# EXERCISE BRIEF
Do not repeat pictures. Repeat exactly the lines of the listing below from its first line through the line with "Given: Tap the sas.se address bar field".

# EXTRACTED DATA
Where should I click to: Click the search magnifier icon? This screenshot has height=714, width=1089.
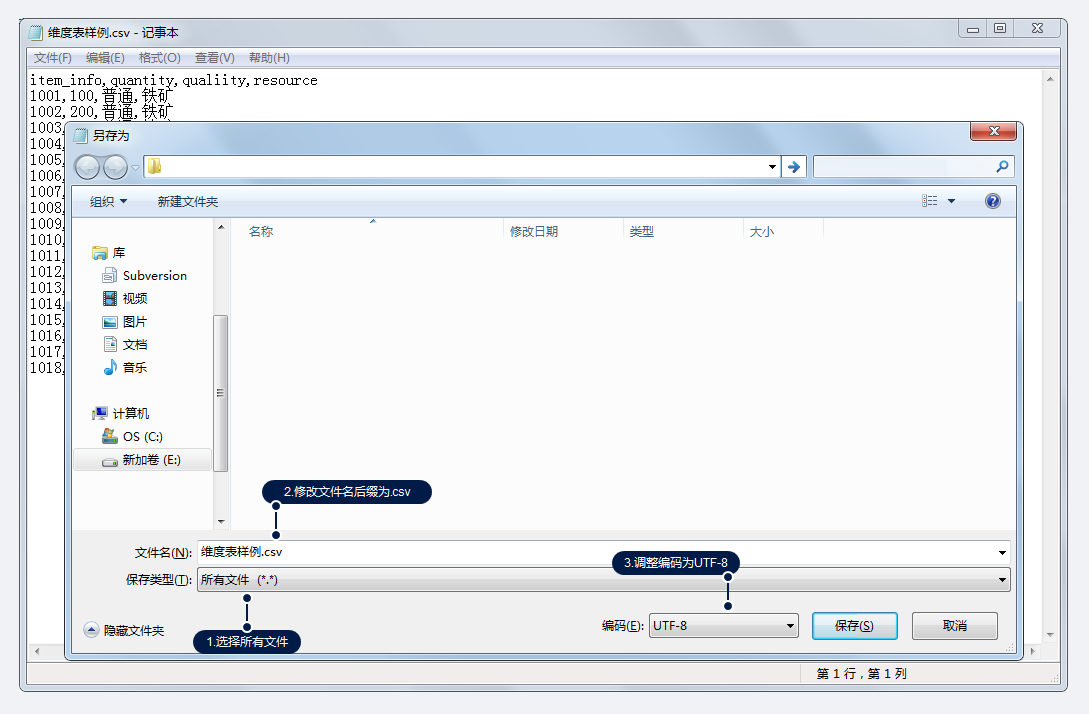pos(1002,167)
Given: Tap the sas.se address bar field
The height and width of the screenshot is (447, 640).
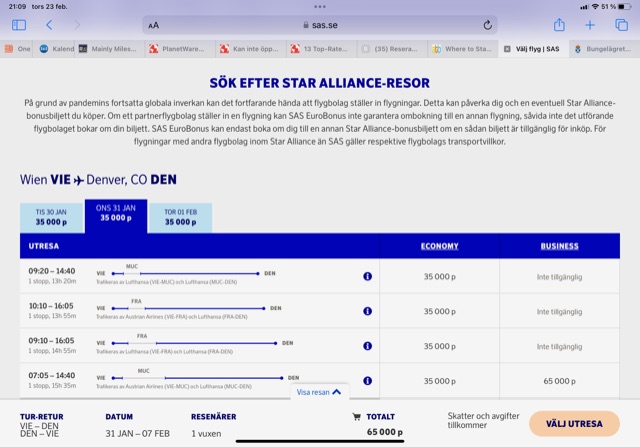Looking at the screenshot, I should point(320,25).
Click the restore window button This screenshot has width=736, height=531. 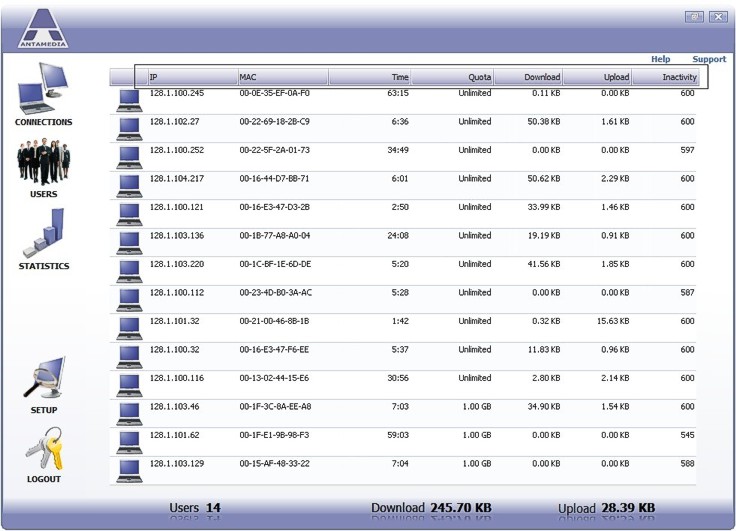pyautogui.click(x=694, y=17)
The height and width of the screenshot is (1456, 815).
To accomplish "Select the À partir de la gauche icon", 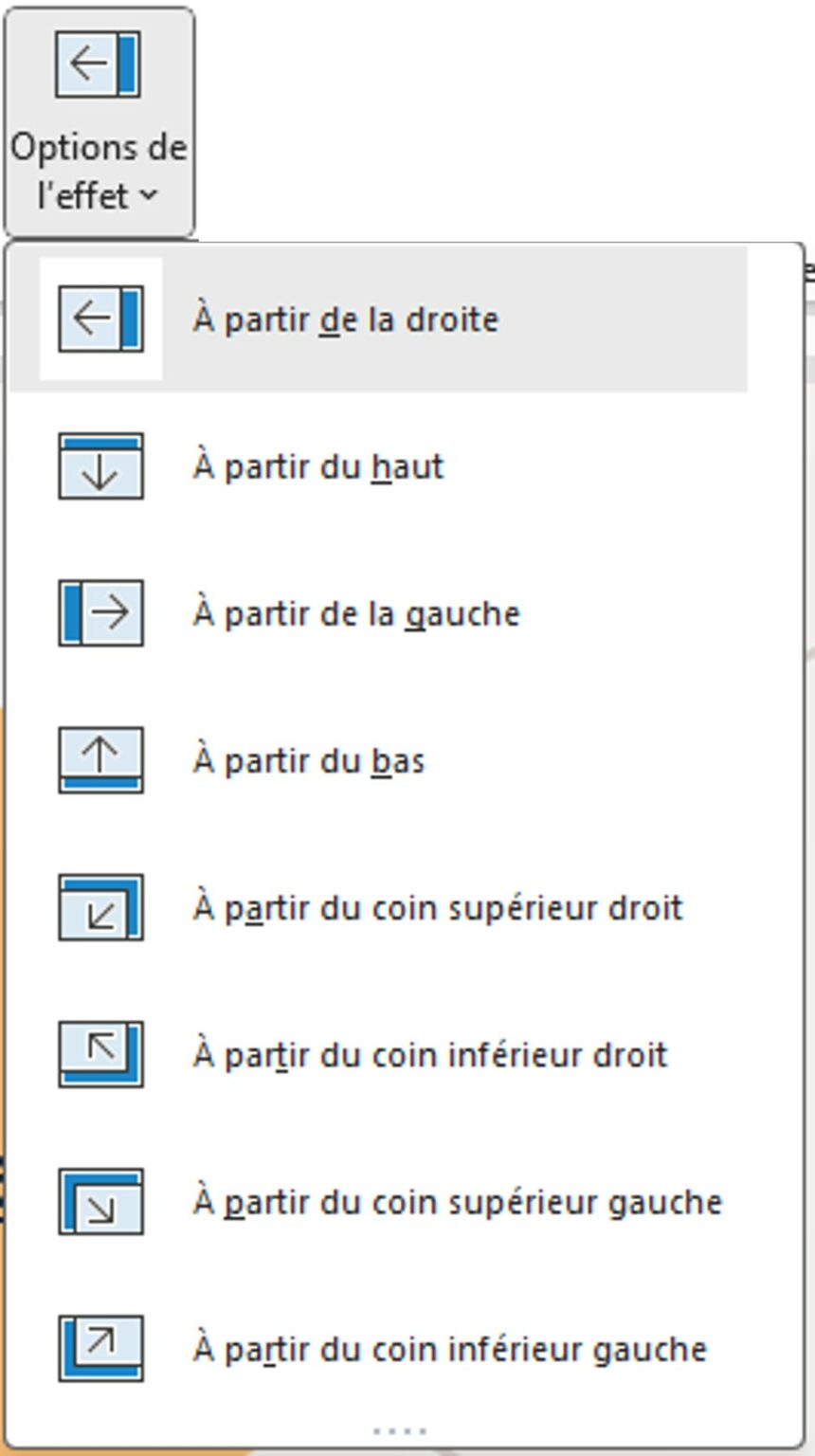I will 99,613.
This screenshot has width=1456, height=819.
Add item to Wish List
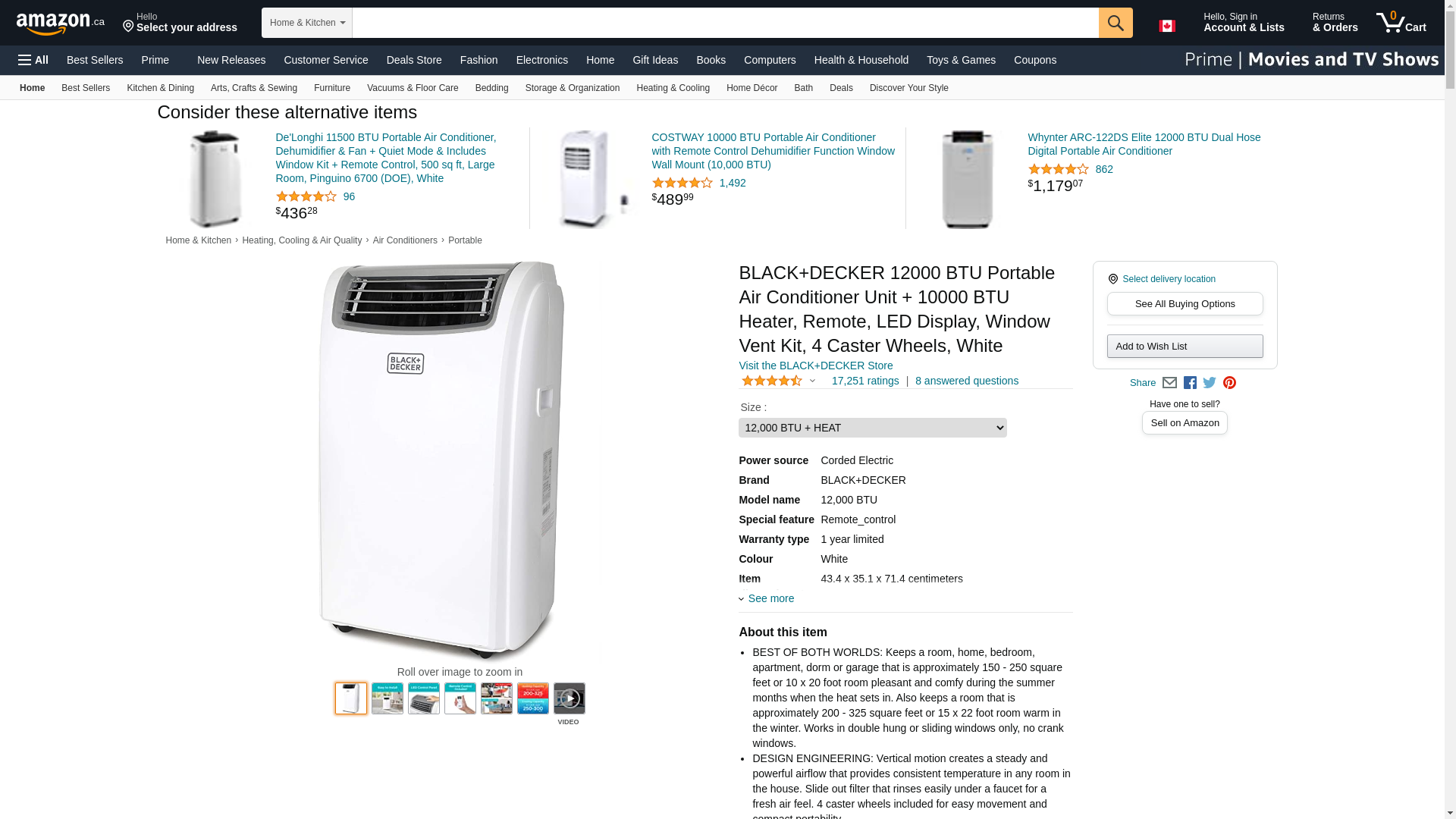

# RESPONSE
Where should I click to: Click the search magnifier icon? This screenshot has height=714, width=1089.
pos(1002,167)
Given: Tap the sas.se address bar field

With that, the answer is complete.